Certainly I’ve always enjoyed that kind of hate.

I mean, be reasonable: How often, as Derek Jeter’s retirement approached in 2014, were we made to endure the squealing ecstasies of television announcers too bedazzled by the fastidious delicacy of his dainty coupé-chassé en tournant on grounders to his right to notice his minuscule range or flimsy arm? Why were we forced to see him awarded a preposterous two additional Gold Gloves in his dotage when his defense was scarcely better than mediocre in his prime?
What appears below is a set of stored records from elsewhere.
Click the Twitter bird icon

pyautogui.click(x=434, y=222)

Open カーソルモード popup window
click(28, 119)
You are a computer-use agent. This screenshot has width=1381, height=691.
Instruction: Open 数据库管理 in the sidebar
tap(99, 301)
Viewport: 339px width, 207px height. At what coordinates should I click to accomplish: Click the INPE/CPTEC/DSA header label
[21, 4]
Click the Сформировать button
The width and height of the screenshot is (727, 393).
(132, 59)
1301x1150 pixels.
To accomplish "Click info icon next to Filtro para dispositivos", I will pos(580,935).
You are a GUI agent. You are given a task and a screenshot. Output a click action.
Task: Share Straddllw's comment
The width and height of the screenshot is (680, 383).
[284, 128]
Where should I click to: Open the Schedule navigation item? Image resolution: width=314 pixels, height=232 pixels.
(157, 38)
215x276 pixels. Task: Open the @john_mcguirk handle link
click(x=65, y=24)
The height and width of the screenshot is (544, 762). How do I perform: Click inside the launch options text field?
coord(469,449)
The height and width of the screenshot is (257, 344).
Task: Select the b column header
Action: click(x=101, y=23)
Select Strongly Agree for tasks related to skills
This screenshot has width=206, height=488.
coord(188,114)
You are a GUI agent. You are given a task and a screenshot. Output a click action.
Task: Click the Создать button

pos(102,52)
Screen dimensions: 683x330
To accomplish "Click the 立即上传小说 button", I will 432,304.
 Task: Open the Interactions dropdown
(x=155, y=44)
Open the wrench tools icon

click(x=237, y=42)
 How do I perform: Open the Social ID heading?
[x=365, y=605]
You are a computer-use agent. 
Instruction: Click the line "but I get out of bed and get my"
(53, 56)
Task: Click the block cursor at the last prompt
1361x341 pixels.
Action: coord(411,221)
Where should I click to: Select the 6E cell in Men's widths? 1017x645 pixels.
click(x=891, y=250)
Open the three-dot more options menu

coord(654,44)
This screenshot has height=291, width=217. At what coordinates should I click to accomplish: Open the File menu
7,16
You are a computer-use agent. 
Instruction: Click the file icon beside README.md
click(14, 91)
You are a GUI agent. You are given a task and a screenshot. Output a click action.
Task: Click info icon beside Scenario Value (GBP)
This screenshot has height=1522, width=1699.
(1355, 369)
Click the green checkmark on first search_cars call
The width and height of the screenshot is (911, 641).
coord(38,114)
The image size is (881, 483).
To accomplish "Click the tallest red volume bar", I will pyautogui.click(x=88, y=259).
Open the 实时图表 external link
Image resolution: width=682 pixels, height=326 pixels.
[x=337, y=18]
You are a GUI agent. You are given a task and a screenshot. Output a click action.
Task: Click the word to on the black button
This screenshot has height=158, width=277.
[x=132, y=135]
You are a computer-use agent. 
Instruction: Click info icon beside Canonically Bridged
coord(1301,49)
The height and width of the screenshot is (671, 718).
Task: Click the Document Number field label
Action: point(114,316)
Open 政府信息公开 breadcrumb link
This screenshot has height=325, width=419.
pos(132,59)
Who, moreover, can forget the obligatorily bibulous rhapsodies from sports commentators in the waning days of the old Yankee Stadium in 2008 — grown men dissolving in foaming raptures over a “great tradition” in its twilight or intoning solemn encomiums to the glorious “temple of sport” soon be reduced to dust? Temple, forsooth! More like the largest brothel in the world, being torn down only because a larger, glitzier brothel was being erected across the street. (Really, how does a Yankees fan’s pride in all those purchased championships differ from the self-delusion of a man staggering out of a bawdy house at dawn, complimenting himself on his magnificent powers of seduction?)

Someone needs to apologize to brothels.

Anyway, the Yankees have always represented everything bad about American and continue to do so.

Thus the business of baseball — through greed, profligacy, shortsightedness and an insatiable appetite for immediate gratification — consumes itself by relentlessly allowing its own communal basis to disintegrate beneath it, and by ignoring the needs of future generations.

The analogy is imperfect, but irresistible. America — with its decaying infrastructure, its third-world public transit, its shrinking labor market, its evaporating middle class, its expanding gulf between rich and poor, its heartless health insurance system, its mindless indifference to a dying ecology, its predatory credit agencies, its looming Social Security collapse, its interminable war, its metastasizing national debt and all the social pathologies that gave it a degenerate imbecile and child-abducting sadist as its president — remains the only developed economy in the world that believes it wrong to use civic wealth for civic goods. Its absurdly engorged military budget diverts hundreds of billions of dollars a year from the public weal to those who profit from the military-industrial complex. Its plutocratic policies and libertarian ethos are immune to all appeals of human solidarity. It towers over the world, but promises secure shelter only to the fortunate few.

And so, of course, the Yankees cannot help but be emblematic of everything that characterizes us as a nation and as an idea: a thing gargantuan and heedless, invincible and yet bizarrely fragile and self-destructive. Still, I suppose one must be fair. M.L.B.’s decline, America’s — the Yankees may contribute mightily to the former, but they only epitomize the latter.

Though, truth be told, I would blame them for both if I could.

So would all right thinking people.

Still, America would hardly be much better if other awful franchises such as the Red Sox or Cubs won. It’s the Mariners year, I’m sure of it!